Malgré les difficultés, Tadashi Yanai ne renonce pas à la conquête de l'Amérique. «Je suis déterminé à réussir», confie le PDG. Car le groupe a besoin de grandir aux Etats-Unis et dans les pays émergents d'Asie, où ses prix restent élevés pour le grand public, s'il veut tenir son objectif ultime: s'imposer comme le numéro un mondial. Malgré les sourires dubitatifs des analystes, le dirigeant ne cesse de marteler, depuis des années, qu'il veut atteindre, d'ici à 2020, les 5000 milliards de yens (40 milliards d'euros) de ventes. Et les derniers résultats trimestriels, décevants (clémence de l'hiver, effets de change) ne le feront pas dévier de cet objectif. «Echouer n'est pas vraiment important, ce qui compte c'est d'apprendre de ses échecs et d'ensuite réussir», assure l'homme d'affaires dans un essai rédigé pour McKinsey sur l'avenir du Japon et de ses entreprises, qu'il trouve trop timorées. «Les Japonais sont très forts sur leur marché domestique mais terriblement faibles loin de chez eux», regrette le PDG. Il s'inquiète de la pusillanimité de la jeunesse nippone, qui rechigne de plus en plus à s'aventurer à l'international. Et reproche aux entreprises japonaises, gérées au consensus, de ne plus oser la moindre initiative innovante. «Nous avons perdu l'esprit qui nous habitait après la guerre, quand le Japon a émergé d'une situation où il n'avait plus rien. Peut-être parce que nous avons l'illusion d'être riches et supérieurs», redoute le milliardaire, qui espère inspirer de jeunes entrepreneurs. A la toute fin de l'e-mail de huit pages qu'il a envoyé le 1er janvier dernier, à 00h01, à tous ses employés, Tadashi Yanai concluait sur un passage des Misérables de Victor Hugo. «Rien n'est tel que le rêve pour engendrer l'avenir.»

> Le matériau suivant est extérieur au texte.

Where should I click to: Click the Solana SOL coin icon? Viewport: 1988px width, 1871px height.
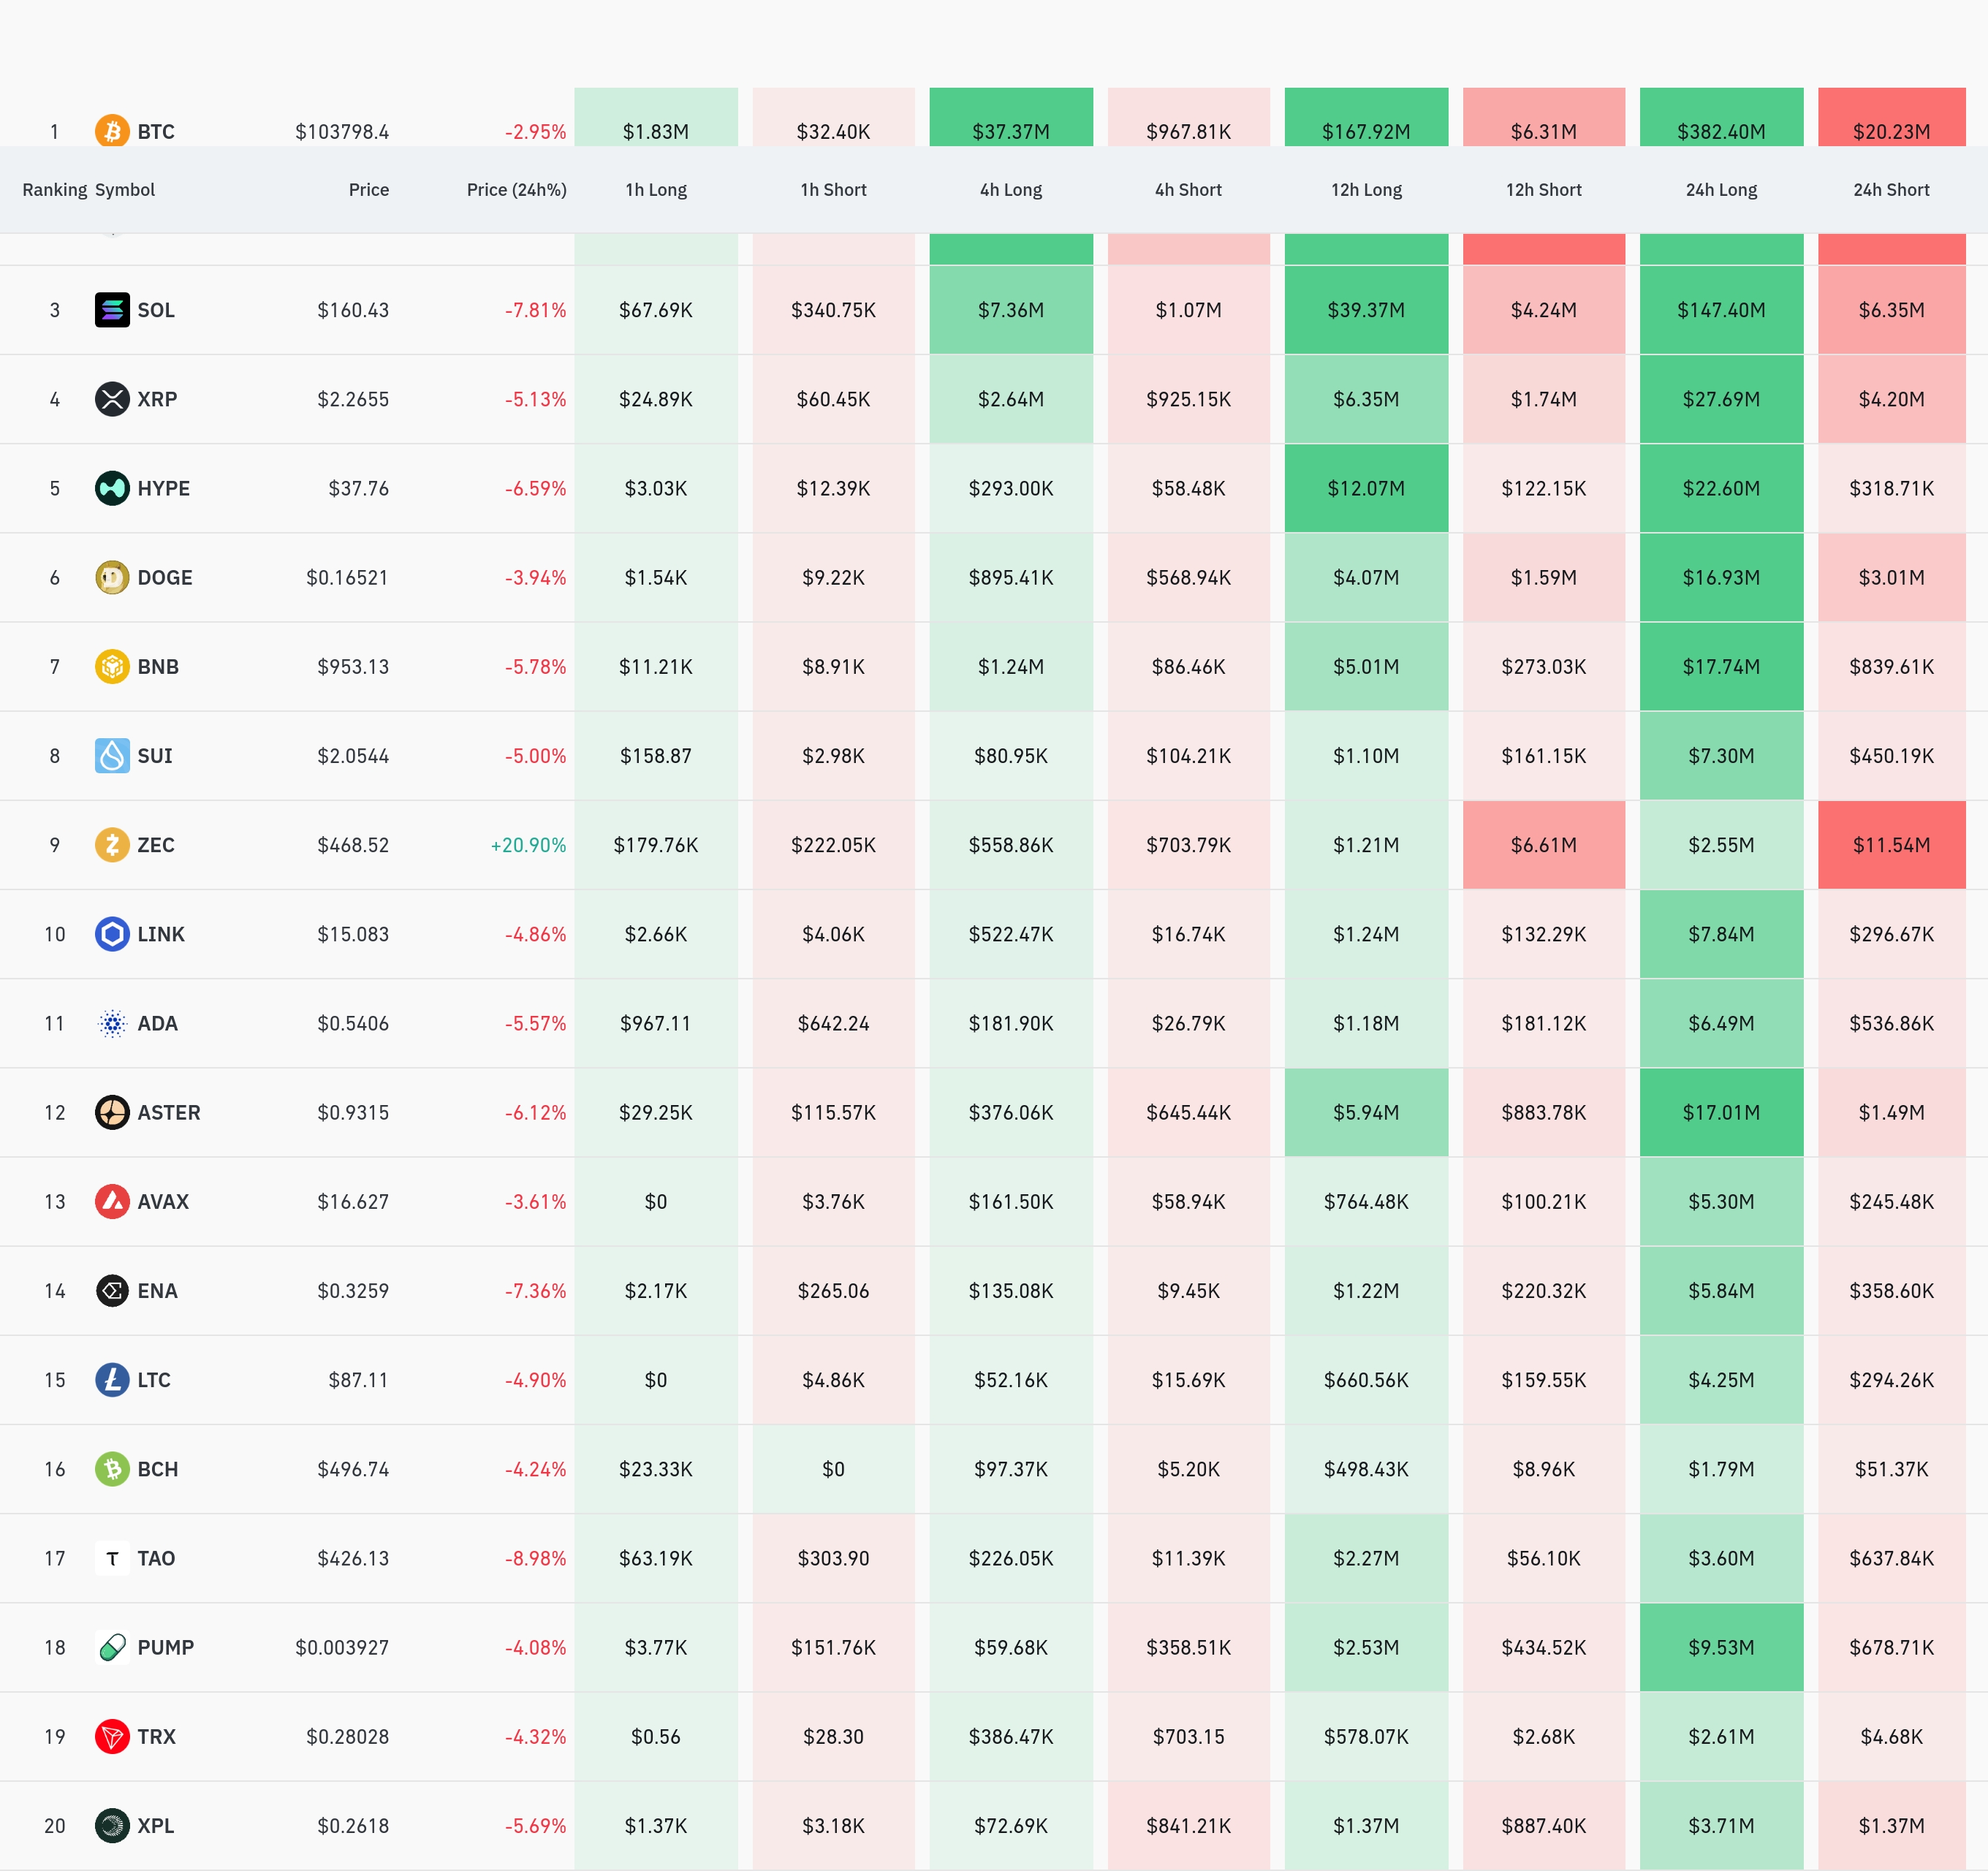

D'autres patrons japonais qui détonnent

Masayoshi Son, PDG de Softbank.Ce fils d'immigrés sud-coréens n'a pas vingt ans lorsqu'il gagne, dans les années 1970, son premier million de dollars aux Etats-Unis, en vendant un petit traducteur de poche à Sharp. Après des études à Berkeley, il rentre au Japon pour créer Softbank et bouleverse le secteur des télécoms, alors dominé par des opérateurs ronronnants. À 58 ans, il pèse aujourd'hui 14 milliards de dollars et s'est diversifié dans les jeux vidéo, l'énergie solaire et la robotique. Il a acheté le français Aldebaran et s'est aussi offert l'opérateur américain Sprint. Hiroshi Mikitani, PDG de Rakuten.Destiné à être un banquier sage au sein d'une institution japonaise endormie, après des études à Harvard, Hiroshi Mikitani a été bouleversé par la destruction de sa ville, Kobe, par le tremblement de terre de 1995. Saisi par un sentiment d'urgence, il a créé, deux ans plus tard, Rakuten, qui s'est imposée comme la plus grande plateforme de commerce en ligne du pays. Âgé de 50 ans, il cherche maintenant à construire un géant des services Internet. Son groupe a acquis PriceMinister en France et la plateforme de messagerie instantanée Viber.

L'inspiration française d'Uniqlo

Christophe Lemaire Un an seulement après avoir quitté Hermès pour créer son propre label, le créateur français a commencé, l'an dernier, à dessiner, avec sa codesigner Sarah-Linh Tran, des vêtements pour Uniqlo. Il affirme partager la même philosophie que Tadashi Yanai et s'est efforcé de penser des collections de «vêtements amis» épurés pour homme et femme.Inès de la Fressange L'ancienne muse de Karl Lagerfeld a lancé en janvier dernier sa cinquième collection pour la marque japonaise, qui a voulu, depuis le début des années 2010, apporter une touche un peu plus «mode» à son offre basique pour les femmes. Inès de la Fressange infuse à ses vêtements un caractère «chic» et «parisien» qui séduit beaucoup en Asie.Carine Roitfeld Ancienne rédactrice du Vogue français, devenue directrice de la mode des éditions globales de Harper's Bazaar, Carine Roitfeld a déjà collaboré à deux collections chez Uniqlo, où elle échange beaucoup avec Naoki Takizawa, directeur artistique de la marque depuis 2011.